Description Bill Peck 2016-01-28 19:19:48 UTC
Description of problem:
Unable to generate report from whiteboard filter

Version-Release number of selected component (if applicable):
webui

How reproducible:
everytime

Steps to Reproduce:
1. go to https://beaker.engineering.redhat.com/matrix
2. enter "kernel-2.6.32-609.el6 KernelTier1 [restraint]] into filter
3. click Filter
4. Select "kernel-2.6.32-609.el6 KernelTier1 [restraint]"
5. click Generate

Actual results:
No report

Expected results:
report

Additional info:
some whiteboard entries will generate a report, but most do not.

Comment 1 Bill Peck 2016-01-29 16:28:32 UTC
It looks like the problematic whiteboards are ones that have whitespace in front.  either a tab or spaces.   If you edit the whiteboard to remove this white space it works as expected. 

For example here is a cloned job xml:
  <whiteboard>
		kernel-2.6.18-408.el5.kpq1 KernelTier1 - Jenkins
	 [RS:1953781]</whiteboard>

Notice the extra tab and newline.

This whiteboard text is generated from the following code:

            cloned_jobxml = self.proxy.hub.taskactions.to_xml('RS:' + rs_id, True, False)
            clonedroot = etree.XML(cloned_jobxml)
.
.
.
            whiteboard = clonedroot.find("whiteboard")
            whiteboard.text = whiteboard.text + ' [RS:%s%s]' % (str(rs_id), machine_text)


Since this code hasn't changed I think the problem is somewhere in the generation of the xml from beaker.

Thanks.

Comment 2 Bill Peck 2016-01-29 20:46:34 UTC
I think we have found a work around.  We were generating the job with --pretty-xml and then submitting that.  If we remove pretty-xml it looks like we don't get the extra tab or newline.

I'm curious to hear your opinion on what is the expected behavior.

Comment 3 Dan Callaghan 2016-01-31 22:57:09 UTC
One thing that changed with the XML refactoring we did in 22.0 is that cloning now preserves the whiteboard whitespace exactly as is -- which means if you submit with surrounding whitespace, it will stay there when you clone it and we will store it as well.

I think previously there was some automatic stripping happening in xmltramp and then the pretty printing was adding it back in. (I need to confirm if that's right or not.)

So I'm guessing the job matrix doesn't handle that properly, now that we have job whiteboards containing surrounding whitespace or tabs and newlines etc.

I think the right answer is to make sure that whatever is generating your job XML is not inserting extra unwanted whitespace, so you probably want it to produce:

  <whiteboard>kernel-2.6.18-408.el5.kpq1 KernelTier1 - Jenkins [RS:1953781]</whiteboard>

and not:

  <whiteboard>
		kernel-2.6.18-408.el5.kpq1 KernelTier1 - Jenkins
	 [RS:1953781]</whiteboard>

However... we clearly have something to fix in the job matrix.

And if there is something we can change in how the server or client handles whitespace in the whiteboard, to make this easier/better, we can do that too.

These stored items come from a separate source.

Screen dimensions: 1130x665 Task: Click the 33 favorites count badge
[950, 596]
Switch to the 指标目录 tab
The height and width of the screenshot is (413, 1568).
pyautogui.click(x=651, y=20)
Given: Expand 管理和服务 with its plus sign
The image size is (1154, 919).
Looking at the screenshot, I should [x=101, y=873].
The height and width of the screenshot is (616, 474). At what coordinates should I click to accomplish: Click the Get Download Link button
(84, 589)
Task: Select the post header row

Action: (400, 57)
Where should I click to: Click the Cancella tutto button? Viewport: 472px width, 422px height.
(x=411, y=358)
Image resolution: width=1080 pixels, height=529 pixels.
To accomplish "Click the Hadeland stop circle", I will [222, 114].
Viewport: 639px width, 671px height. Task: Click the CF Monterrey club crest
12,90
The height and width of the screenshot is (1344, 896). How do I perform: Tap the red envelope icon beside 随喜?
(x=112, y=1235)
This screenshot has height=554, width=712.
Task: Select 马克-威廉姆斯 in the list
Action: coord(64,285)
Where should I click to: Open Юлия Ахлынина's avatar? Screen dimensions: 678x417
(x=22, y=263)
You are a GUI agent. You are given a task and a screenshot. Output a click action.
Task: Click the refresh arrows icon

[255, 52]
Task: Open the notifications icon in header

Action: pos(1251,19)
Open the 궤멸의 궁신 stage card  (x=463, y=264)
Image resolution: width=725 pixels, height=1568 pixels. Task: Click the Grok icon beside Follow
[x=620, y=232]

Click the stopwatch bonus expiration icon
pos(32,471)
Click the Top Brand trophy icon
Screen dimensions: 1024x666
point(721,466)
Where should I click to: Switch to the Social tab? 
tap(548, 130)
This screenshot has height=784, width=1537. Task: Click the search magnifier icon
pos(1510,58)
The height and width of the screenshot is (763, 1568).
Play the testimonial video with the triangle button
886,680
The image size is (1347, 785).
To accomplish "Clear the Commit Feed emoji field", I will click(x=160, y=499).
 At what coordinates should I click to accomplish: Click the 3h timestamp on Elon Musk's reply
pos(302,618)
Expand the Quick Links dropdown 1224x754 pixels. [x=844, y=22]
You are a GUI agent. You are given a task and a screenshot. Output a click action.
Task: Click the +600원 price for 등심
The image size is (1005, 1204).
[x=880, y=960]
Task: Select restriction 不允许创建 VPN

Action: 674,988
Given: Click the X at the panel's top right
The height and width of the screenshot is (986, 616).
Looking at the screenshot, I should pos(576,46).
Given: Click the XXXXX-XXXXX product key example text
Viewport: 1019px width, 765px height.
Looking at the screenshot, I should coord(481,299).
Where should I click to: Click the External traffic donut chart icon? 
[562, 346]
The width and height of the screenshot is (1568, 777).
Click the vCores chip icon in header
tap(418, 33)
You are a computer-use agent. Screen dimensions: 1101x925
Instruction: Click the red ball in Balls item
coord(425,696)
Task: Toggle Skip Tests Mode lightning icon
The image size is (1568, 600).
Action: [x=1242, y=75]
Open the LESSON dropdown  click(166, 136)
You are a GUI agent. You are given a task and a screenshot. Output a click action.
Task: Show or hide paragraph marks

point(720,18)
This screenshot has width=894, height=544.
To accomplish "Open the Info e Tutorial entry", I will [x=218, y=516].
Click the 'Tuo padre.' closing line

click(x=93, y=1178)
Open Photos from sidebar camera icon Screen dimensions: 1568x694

I will have to dig into it more to figure out the best option.

Comment 4 Dan Callaghan 2016-02-09 02:10:50 UTC
(In reply to Dan Callaghan from comment #3)
> I think previously there was some automatic stripping happening in xmltramp
> and then the pretty printing was adding it back in. (I need to confirm if
> that's right or not.)

It is right. xmltramp implicitly strips surrounding whitespace from element text, and xml.dom.minidom inserts surrounding spaces around element text when pretty printing.

Both of those behaviours seem dodgy to me, since they are changing the element's text content. I guess they are designed with HTML in mind, where whitespace is insignificant. With the switch to lxml in Beaker 22 both of those behaviours are gone on the server side, we always preserve the exact text content without stripping or inserting whitespace.

The problem is that the bkr workflow commands are still using xml.dom.minidom with its pretty printing behaviour assuming that the server will then strip the whitespace back out. Even if we fixed that now on the beaker-client side, there would still be old client versions floating around, and it's possible that people have other job XML generators which are making the same assumption about the whiteboard stripping.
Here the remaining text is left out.